Saturday and Sunday Morgan and I did our intensive six hours a day in French. Now that I think of it, intensive is the proper name for it...or was that for me? Our instructor, Florent, has to have the patience of Job. Especially to put up with me. I've reported earlier on the different sounds and how they can make quite a bit of difference...and how Florent has been trying to pound them into my thick skull. He'll say a word, or sound, then I say it, then he says it back to me...his cute little way of telling me I haven't gotten it...then I say it back, and he repeats it and etc., etc., etc., until finally I'm so frustrated I just say "aw shucks (yeah, right, that's what I say), I'm not saying it anymore."
Usually, by this time, I'm getting pretty close to saying it right,or Florent is afraid I'll hit him with a croissant (they're so soft and fluffy here they could never be construed as a deadly weapon...unless taken internally), that he says, "You've got it." I sit down, and Morgan laughs out loud then snickers behind his hand for the next five minutes, and we move on.
The process is pretty frustrating, until we get to work and realize how much we've learned. Neither of us is speaking it very well at all. That has to come last, and has as much to do with confidence as knowledge, but our comprehension is markedly improved. We can tell by how much more we comprehend during meetings.
Florent (left) instructing the ineducable.
In case you can't pick it up, Morgan, that paragon of fashion, has on his new, green Ireland sweatshirt and his burnt orange Texas cap. (can you say, "clash, clash?")
[Oh, and by the way, the picture on the wall (supplied by the landlord) is my candidate for the ugliest picture ever made. I don't know what it is supposed to be, but the name has to be something like condoms on a stick.]
Sergeant Major Florent probably saying
"OU, OU, OU" for the fifteen hundredth time
Morgan seems to have a talent for picking out the French words from the mumbled, machine-gun audio to which Florent subjects us. I keep fearing that one day Florent will repeat a sound one time too many times, Morgan will laugh just a little too loud, and he'll pick up a talent for walking with crutches. Let's hope I maintain my legendary patience and control, huh?
A Night on the Town
A few weeks ago, Sebastian, one of our outside consultants, setup a little evening aperitif opportunity for us. The site was a wine bar specializing in Italian wines (I know, France has really changed in the last twenty years, hasn't it?). So a bunch of us troop down like Frenchmen. (That means we worked until about 7:30pm then went out to eat and drink.)

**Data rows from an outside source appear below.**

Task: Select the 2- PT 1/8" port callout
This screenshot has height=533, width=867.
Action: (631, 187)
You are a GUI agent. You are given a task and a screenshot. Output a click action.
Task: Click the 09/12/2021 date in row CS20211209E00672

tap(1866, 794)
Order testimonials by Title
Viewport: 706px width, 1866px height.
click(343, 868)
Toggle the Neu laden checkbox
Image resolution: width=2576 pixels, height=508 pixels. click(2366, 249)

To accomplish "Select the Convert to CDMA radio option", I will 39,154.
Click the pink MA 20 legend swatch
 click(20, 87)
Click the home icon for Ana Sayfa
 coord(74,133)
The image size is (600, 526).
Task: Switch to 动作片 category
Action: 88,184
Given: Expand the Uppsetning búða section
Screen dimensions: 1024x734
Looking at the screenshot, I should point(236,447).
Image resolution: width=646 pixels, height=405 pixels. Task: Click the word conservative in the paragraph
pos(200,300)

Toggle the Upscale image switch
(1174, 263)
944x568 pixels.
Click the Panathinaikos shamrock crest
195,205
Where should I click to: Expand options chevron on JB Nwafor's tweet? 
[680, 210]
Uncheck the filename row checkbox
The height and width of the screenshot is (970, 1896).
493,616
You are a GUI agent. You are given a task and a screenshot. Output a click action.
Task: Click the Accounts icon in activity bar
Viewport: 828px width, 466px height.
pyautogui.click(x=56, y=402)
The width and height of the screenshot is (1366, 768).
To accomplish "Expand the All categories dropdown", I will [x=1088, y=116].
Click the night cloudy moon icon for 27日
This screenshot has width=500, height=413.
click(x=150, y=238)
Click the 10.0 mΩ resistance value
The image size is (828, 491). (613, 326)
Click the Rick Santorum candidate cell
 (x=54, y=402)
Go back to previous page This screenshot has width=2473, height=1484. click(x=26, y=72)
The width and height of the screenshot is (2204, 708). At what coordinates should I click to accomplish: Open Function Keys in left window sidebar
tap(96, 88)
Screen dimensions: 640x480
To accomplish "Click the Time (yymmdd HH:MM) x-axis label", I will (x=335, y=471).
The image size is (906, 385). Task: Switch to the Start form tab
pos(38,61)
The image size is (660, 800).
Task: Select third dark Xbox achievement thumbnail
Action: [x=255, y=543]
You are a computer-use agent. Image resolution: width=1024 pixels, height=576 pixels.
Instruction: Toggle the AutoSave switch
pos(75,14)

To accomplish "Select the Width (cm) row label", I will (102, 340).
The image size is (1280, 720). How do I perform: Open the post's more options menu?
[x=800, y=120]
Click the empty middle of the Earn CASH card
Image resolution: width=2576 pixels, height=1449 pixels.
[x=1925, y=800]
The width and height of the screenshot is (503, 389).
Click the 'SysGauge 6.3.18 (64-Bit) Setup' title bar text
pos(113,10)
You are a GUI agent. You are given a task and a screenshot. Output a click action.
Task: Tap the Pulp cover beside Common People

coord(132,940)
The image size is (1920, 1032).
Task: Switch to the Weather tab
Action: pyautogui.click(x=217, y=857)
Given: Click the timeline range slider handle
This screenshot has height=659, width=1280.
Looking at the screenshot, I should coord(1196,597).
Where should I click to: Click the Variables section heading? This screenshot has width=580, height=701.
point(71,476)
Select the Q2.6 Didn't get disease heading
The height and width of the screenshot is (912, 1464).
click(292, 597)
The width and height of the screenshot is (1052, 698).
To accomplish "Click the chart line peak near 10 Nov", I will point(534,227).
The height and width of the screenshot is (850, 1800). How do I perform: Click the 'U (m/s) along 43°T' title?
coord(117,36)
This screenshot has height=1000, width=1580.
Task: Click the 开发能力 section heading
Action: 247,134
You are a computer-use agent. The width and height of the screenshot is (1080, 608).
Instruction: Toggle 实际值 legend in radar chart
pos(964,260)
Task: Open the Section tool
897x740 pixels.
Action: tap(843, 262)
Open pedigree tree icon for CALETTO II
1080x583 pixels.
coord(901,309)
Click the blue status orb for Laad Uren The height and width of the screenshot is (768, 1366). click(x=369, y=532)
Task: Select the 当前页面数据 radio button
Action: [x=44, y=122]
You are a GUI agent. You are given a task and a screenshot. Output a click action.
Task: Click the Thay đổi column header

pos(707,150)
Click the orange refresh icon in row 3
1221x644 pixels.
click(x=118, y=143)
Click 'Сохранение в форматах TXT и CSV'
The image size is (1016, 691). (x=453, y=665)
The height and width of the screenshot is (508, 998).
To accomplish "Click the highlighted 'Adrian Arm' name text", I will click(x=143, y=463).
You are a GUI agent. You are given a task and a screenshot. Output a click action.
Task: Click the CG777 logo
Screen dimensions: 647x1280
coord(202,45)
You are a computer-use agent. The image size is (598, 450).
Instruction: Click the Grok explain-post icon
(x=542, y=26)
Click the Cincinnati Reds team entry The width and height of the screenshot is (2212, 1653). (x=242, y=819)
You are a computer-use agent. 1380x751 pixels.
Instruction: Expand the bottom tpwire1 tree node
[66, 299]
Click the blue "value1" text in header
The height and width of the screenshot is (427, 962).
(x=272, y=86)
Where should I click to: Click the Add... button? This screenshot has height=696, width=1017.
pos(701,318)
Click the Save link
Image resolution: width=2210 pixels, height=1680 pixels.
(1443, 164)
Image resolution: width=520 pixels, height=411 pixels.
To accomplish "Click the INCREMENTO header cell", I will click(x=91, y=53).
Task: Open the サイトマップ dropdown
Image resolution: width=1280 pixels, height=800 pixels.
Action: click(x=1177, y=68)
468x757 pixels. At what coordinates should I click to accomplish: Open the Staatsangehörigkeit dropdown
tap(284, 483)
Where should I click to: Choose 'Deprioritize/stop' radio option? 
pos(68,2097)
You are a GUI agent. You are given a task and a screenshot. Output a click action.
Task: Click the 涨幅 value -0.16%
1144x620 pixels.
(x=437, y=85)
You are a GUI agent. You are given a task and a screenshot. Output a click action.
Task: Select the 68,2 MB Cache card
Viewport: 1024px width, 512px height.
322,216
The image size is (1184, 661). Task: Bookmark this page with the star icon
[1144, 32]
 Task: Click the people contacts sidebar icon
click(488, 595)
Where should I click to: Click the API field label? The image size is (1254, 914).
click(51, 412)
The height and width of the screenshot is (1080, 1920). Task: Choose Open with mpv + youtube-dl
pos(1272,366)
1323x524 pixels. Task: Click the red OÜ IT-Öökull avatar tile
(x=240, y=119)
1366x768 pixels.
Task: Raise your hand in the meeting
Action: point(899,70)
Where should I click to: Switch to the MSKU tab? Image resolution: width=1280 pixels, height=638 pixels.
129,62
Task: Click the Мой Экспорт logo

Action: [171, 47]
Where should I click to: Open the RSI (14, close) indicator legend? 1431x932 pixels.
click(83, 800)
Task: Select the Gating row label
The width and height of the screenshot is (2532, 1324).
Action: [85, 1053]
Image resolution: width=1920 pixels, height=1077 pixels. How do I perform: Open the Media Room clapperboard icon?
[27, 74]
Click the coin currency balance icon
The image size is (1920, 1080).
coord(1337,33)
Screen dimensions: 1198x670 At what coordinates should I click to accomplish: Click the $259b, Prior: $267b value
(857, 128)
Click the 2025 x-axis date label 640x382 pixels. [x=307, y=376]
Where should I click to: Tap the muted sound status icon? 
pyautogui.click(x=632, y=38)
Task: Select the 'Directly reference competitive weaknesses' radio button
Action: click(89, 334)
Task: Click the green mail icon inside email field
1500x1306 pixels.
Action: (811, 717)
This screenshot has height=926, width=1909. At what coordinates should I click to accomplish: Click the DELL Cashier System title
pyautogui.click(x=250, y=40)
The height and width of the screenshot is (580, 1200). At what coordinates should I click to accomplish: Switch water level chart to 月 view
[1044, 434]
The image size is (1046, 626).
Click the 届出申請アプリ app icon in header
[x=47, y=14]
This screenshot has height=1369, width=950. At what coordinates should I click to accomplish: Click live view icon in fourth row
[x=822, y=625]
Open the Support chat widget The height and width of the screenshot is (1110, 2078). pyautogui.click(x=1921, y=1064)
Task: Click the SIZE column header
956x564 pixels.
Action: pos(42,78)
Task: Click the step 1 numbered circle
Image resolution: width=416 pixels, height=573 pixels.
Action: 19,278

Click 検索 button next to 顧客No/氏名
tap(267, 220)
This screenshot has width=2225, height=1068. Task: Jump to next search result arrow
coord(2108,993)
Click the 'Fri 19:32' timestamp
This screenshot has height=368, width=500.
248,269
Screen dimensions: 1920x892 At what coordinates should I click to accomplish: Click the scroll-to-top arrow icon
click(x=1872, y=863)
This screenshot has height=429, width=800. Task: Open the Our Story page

The deal was really pretty neat. Five separate wines were served, each from different regions in Italy and each with a complementary food or snack. It's been way too long between then and now for me to remember the event clearly (or was that the wine?), but we started with a delightfully light white complimented by exceptionally good calamari. The meal and the wine progressed through three more wines and was topped off with a raspberry desert and an absolutely surprising sweet desert wine to go with it. To me it was the hit of the evening.
Monsignor Geiger arriving, greeted by the host, Sebastian, and Clothilde and Therese, two of our other consultants.
The "Monignor" is in reference to the hat which I am told reminds some of the holy spirit. Doesn't matter to me...at my age a warm head is a good thing.
The rest of the suspects...I mean crew.